Отчего же такая безалаберность? Объяснение только одно — судья Байкова уверена в своей безнаказанности, как и в том, что в протоколе не может быть ничего, компрометирующего суд. Секретарь — один из членов суда, поэтому версия заседания излагается своим же сотрудником, как это надо делать — наверное учили девчонку прежде, чем доверять протокол. В результате искажены и пропущены многие показания, не зафиксированы многие реплики судьи. Нет, например, моих показаний о том, что рассказ «Встречи» восемь лет назад был возвращен мне милицией, не нашедшей в нем криминала.
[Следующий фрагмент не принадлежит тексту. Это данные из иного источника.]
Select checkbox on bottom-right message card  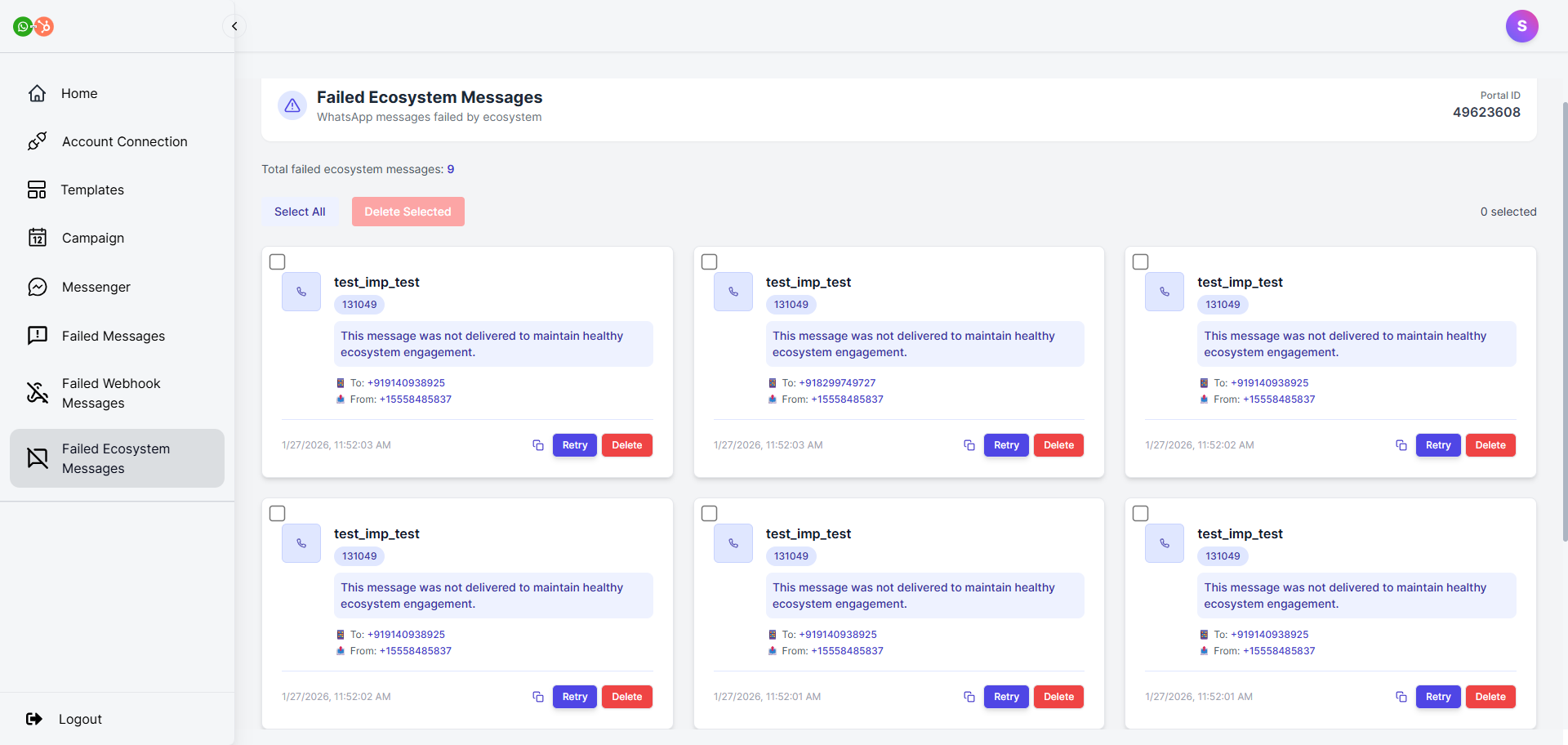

Нет показаний Наташи о хамском поведении следователя Воробьева и о ее заявлении по этому поводу, отправленном прокурору Москвы. Нет в протоколе реплики Байковой по поводу истребованного моего заявления прокурору Дзержинского района о нарушениях уголовно-процессуального кодекса следователем Кудрявцевым. Байкова сказала, что не видит в этом ничего предосудительного, и не стала зачитывать заявление. Совершенно упущены обстоятельства, связанные с последним словом, которое фактически мне не дали сказать. При такой «стенографии» судья и прокурор могут позволять себе что угодно, любые нарушения процедур, зная, что это не попадет в протокол. В деле останется только та версия суда, которую напишет сам суд. Без магнитофона протокол не поддается проверке и, как я убедился, может быть столь же тенденциозен, как и само судебное разбирательство.
Однако на протокол можно дать замечания, его можно опротестовать. Замечания по закону должны быть рассмотрены Мосгорсудом, который даст мне на них официальный ответ. Если будет так, как положено по закону, то можно надеяться на отмену приговора и пересмотр дела новым составом суда. Не по этой ли причине Байкова не хотела знакомить меня с протоколом? Не рассчитывала ли на то, что в передрягах пересылки я долго не выдержу и напишу кассационную жалобу, утратив надежду на ознакомление? Другой причины столь продолжительной задержки я не находил. Протокол привезли лишь после того, как я начал писать жалобы на задержку с ознакомлением. Значит, судья все-таки опасается замечаний? Этот оптимистический вывод вдохновил меня на обстоятельный анализ каждой протокольной страницы.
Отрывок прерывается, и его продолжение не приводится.